フォードのもとで経営再建を進めるマツダが21世紀の新型車第1弾としてリリースするのが、ミドルクラスの『アテンザ』だ。そのコンセプトは「ベターでなくベストであること」。最高で「超一流」、最低でも「一流」になることをめざして開発された。
マツダはアテンザを世界戦略車として、日米欧の世界3大マーケットで売り出す。ゴー&ストップの多い日本、フリーウェイを100km/hプラスアルファで巡航することの多いアメリカ、超高速領域を常用するヨーロッパと、特性が極端に異なる3つの市場で通用するモデルを仕立てるためには、ひとつの性能を際立たせるために他の部分を犠牲にするという開発手法は使えない。
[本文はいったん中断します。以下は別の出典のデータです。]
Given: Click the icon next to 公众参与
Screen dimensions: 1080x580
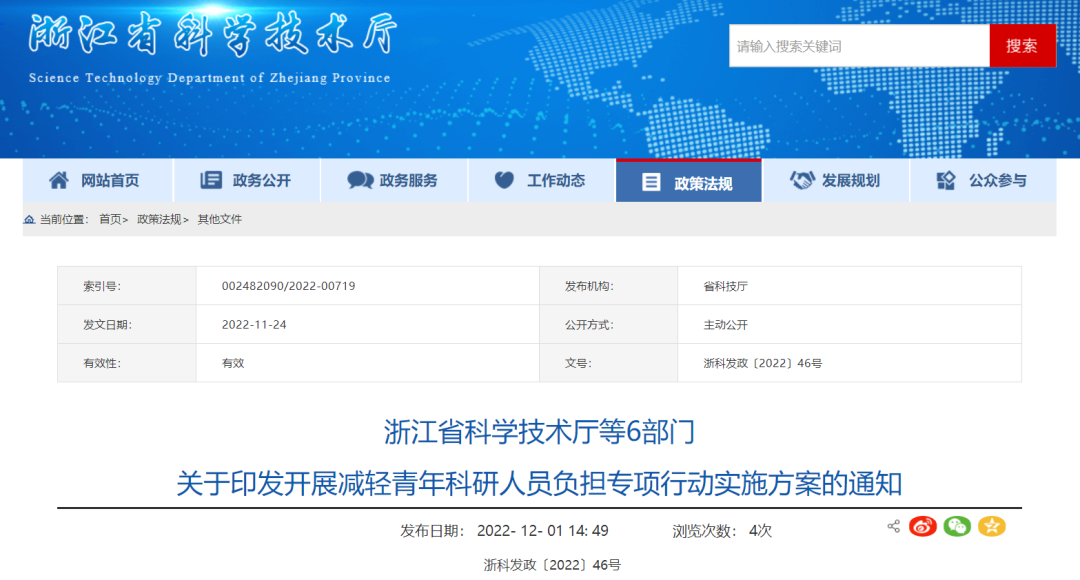Looking at the screenshot, I should pyautogui.click(x=946, y=181).
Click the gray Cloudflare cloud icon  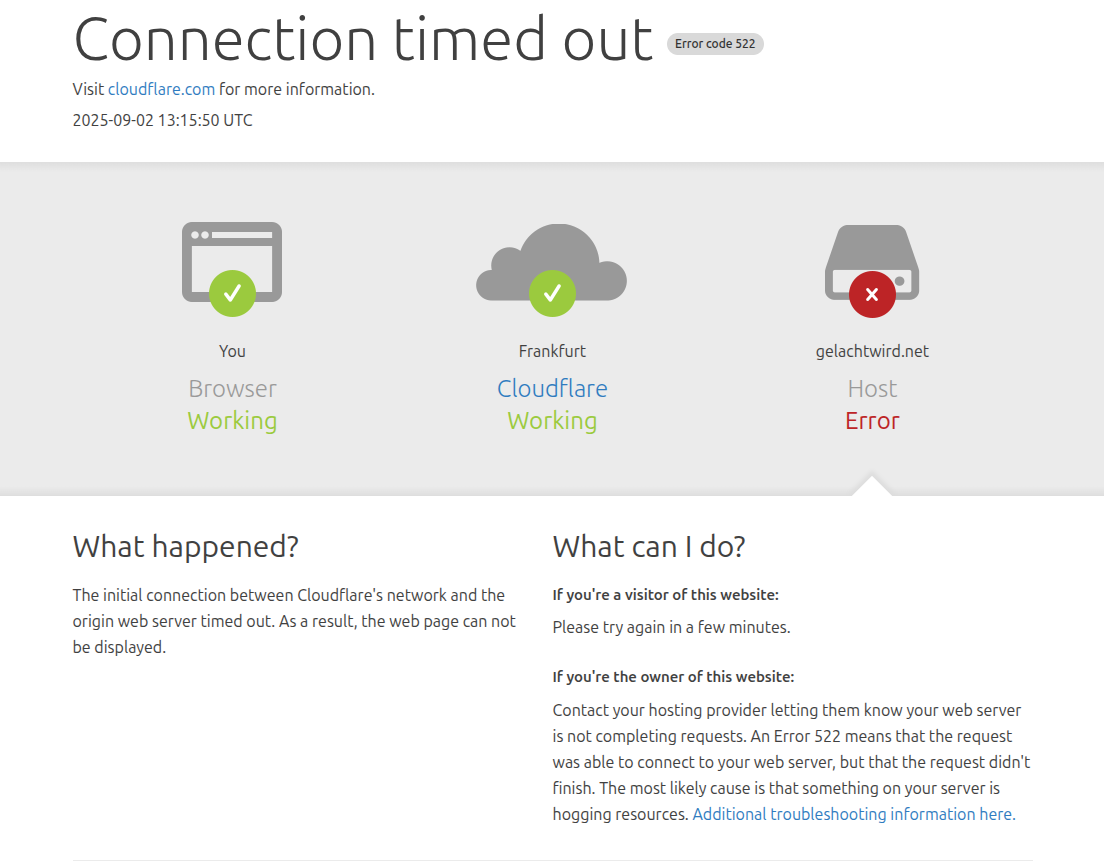[x=552, y=262]
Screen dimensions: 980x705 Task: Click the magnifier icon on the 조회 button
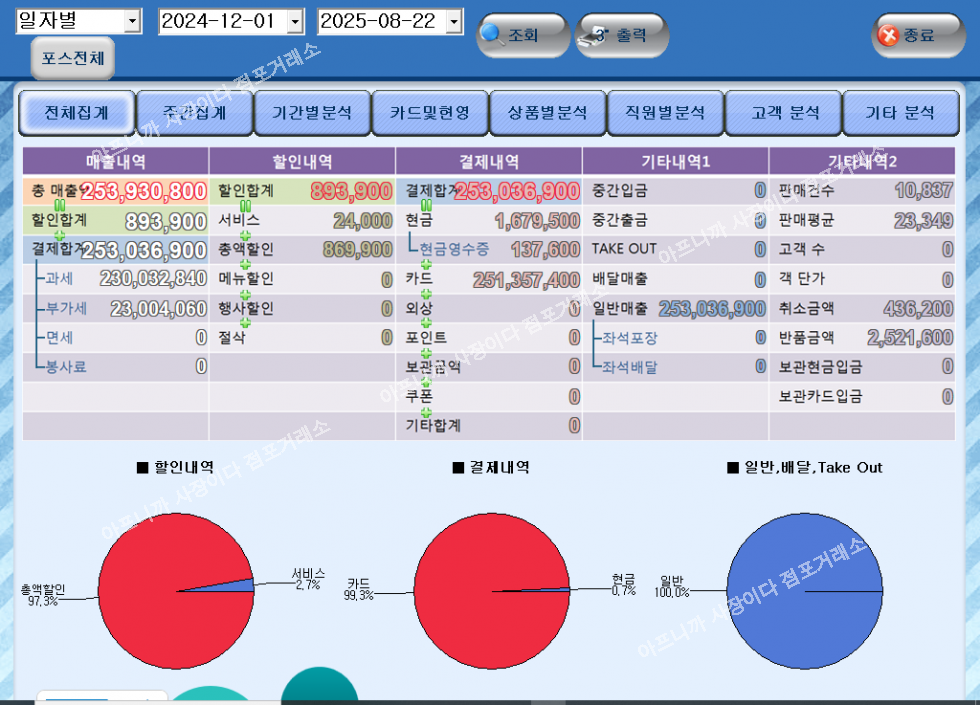pyautogui.click(x=493, y=34)
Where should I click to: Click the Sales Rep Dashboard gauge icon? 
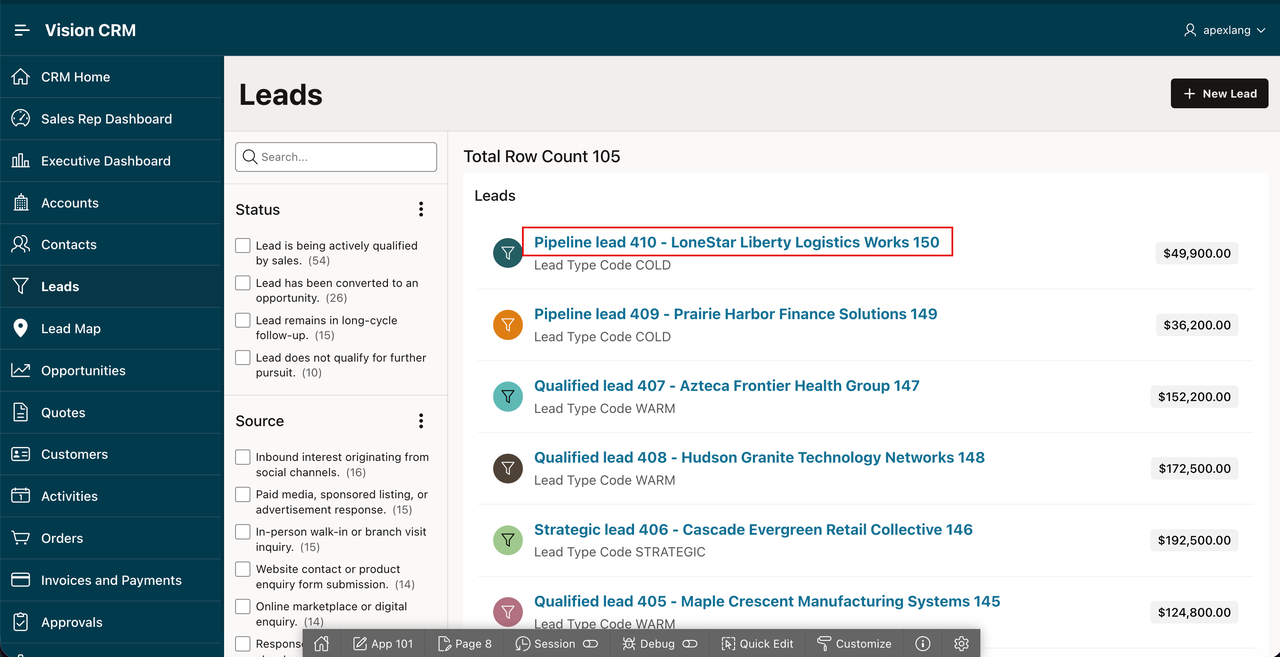click(x=20, y=118)
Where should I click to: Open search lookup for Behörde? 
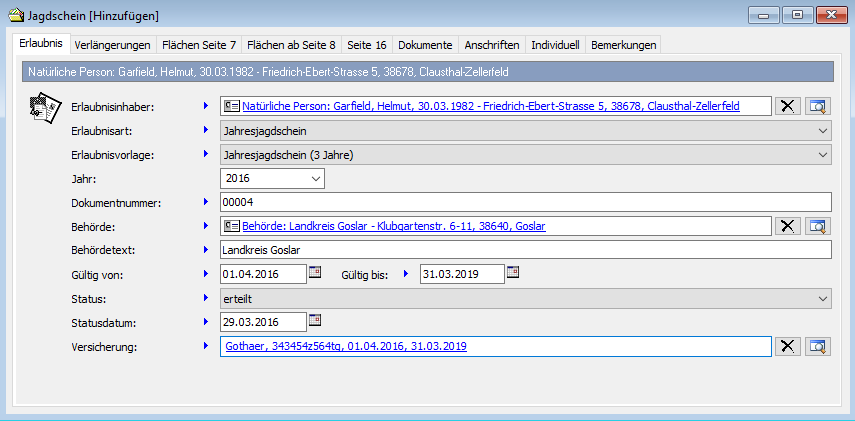(x=819, y=226)
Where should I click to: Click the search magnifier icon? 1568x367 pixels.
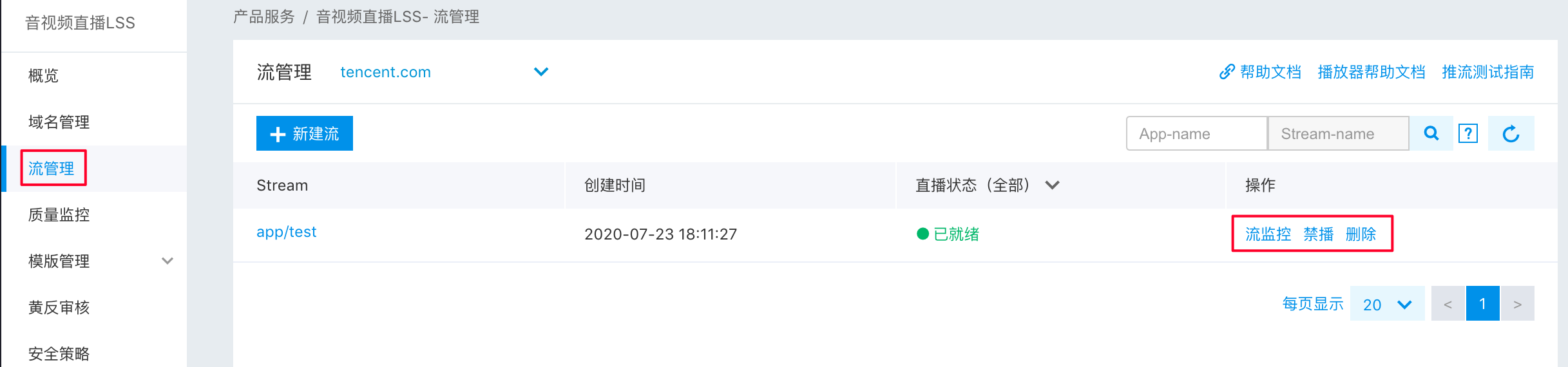pyautogui.click(x=1431, y=133)
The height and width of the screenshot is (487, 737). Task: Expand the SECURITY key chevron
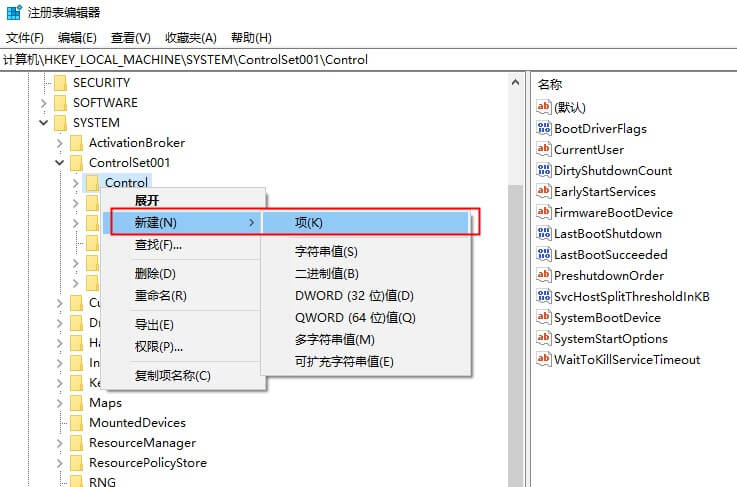(43, 83)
大半のメーカーはそれぞれのマーケット向けに、独自のモデルを投入している。
マツダはひとつのモデルの性能を徹底的に磨くことにより、世界のどこでも通用する「グローバルなパフォーマンス」を持つクルマ作りをするという道を選んだ。アメリカでも通用する乗り心地、日本で通用するフレキシビリティ、ヨーロッパで通用する操縦安定性を実現すべく、アテンザにはまったく新しいシャーシ、エンジン、パッケージングが与えられた。
地域別モデルを投入する余力のないマツダにとってはやむをえない選択だったが、ユーザーにとっては低価格で質のいいモデルを購入できるという点で、充分にメリットを享受できる。